═════ Exercise material
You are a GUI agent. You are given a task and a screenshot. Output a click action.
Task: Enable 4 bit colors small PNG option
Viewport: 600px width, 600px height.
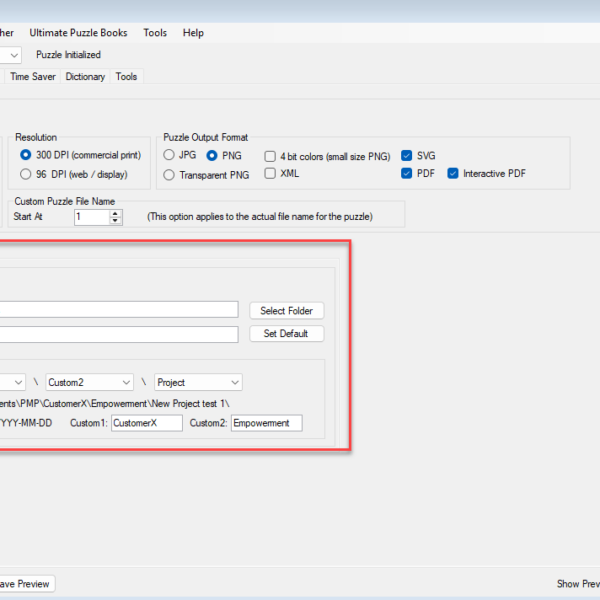271,156
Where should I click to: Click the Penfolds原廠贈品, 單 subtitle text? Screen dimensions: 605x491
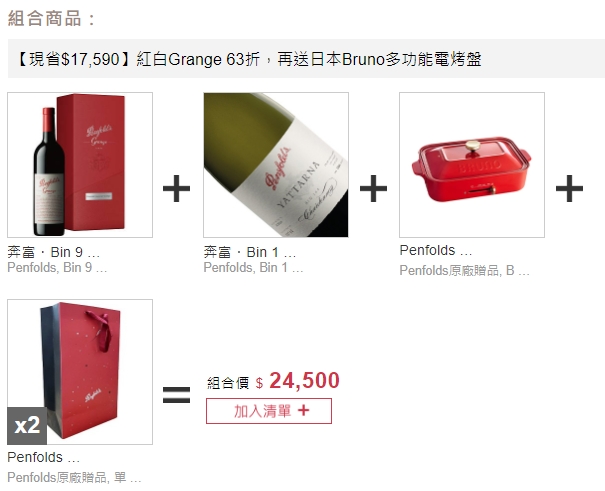(74, 478)
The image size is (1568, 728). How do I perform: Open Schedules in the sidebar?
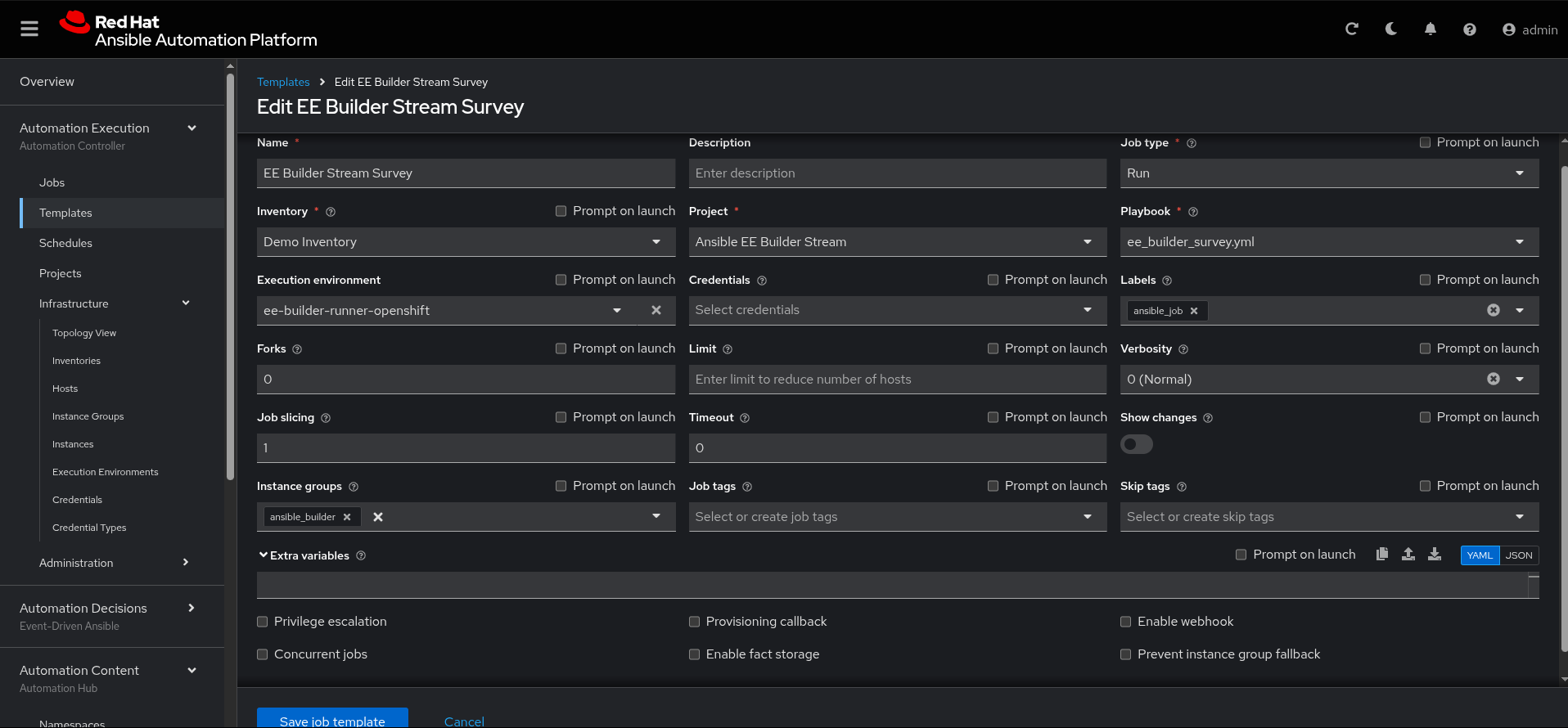[65, 243]
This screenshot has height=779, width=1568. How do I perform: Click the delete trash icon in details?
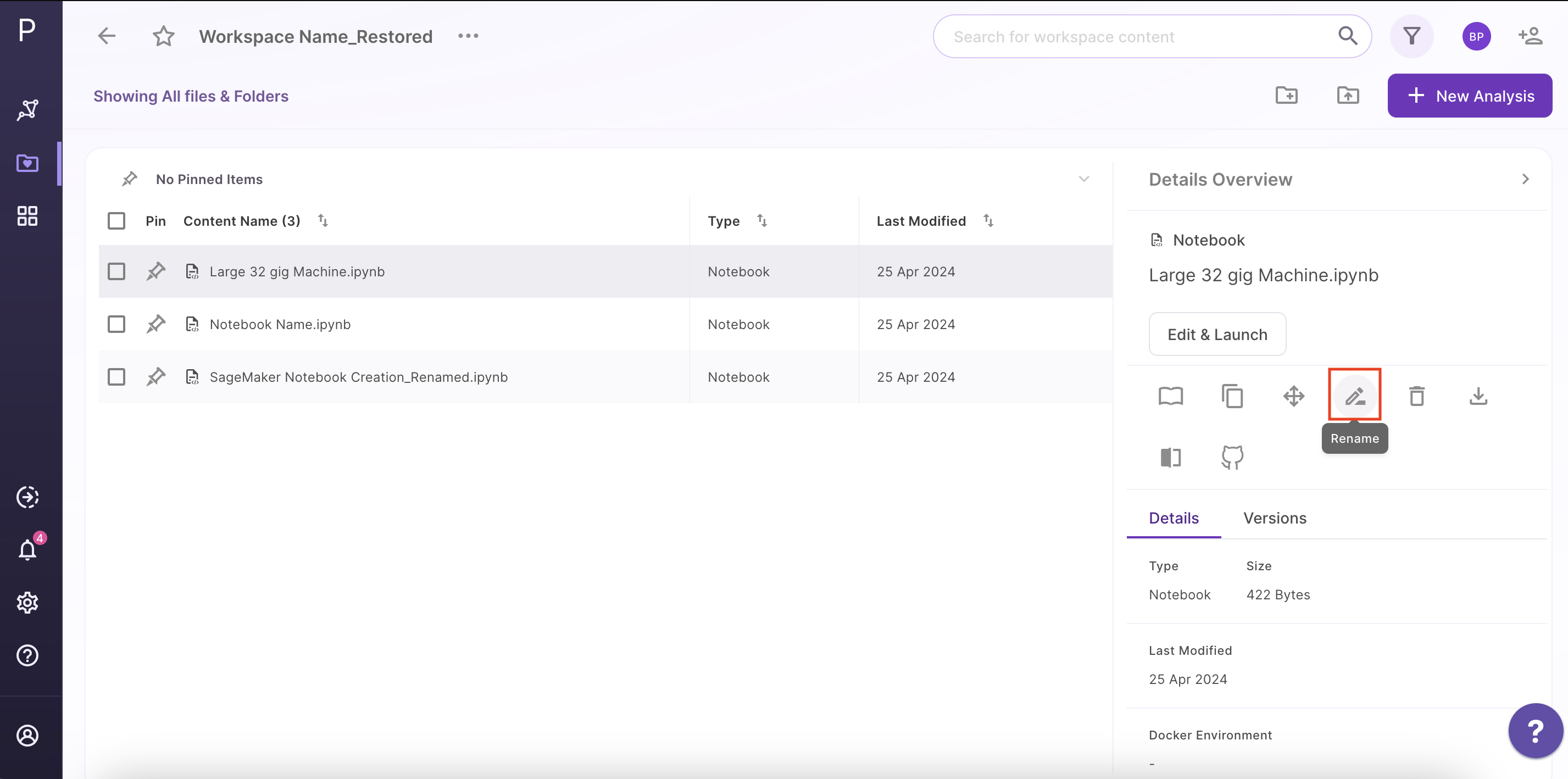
══════════
• Exercise objective: What is the number of lines in the listing that include the word "screenshot"? Give the number and no other text.

• Response below: 2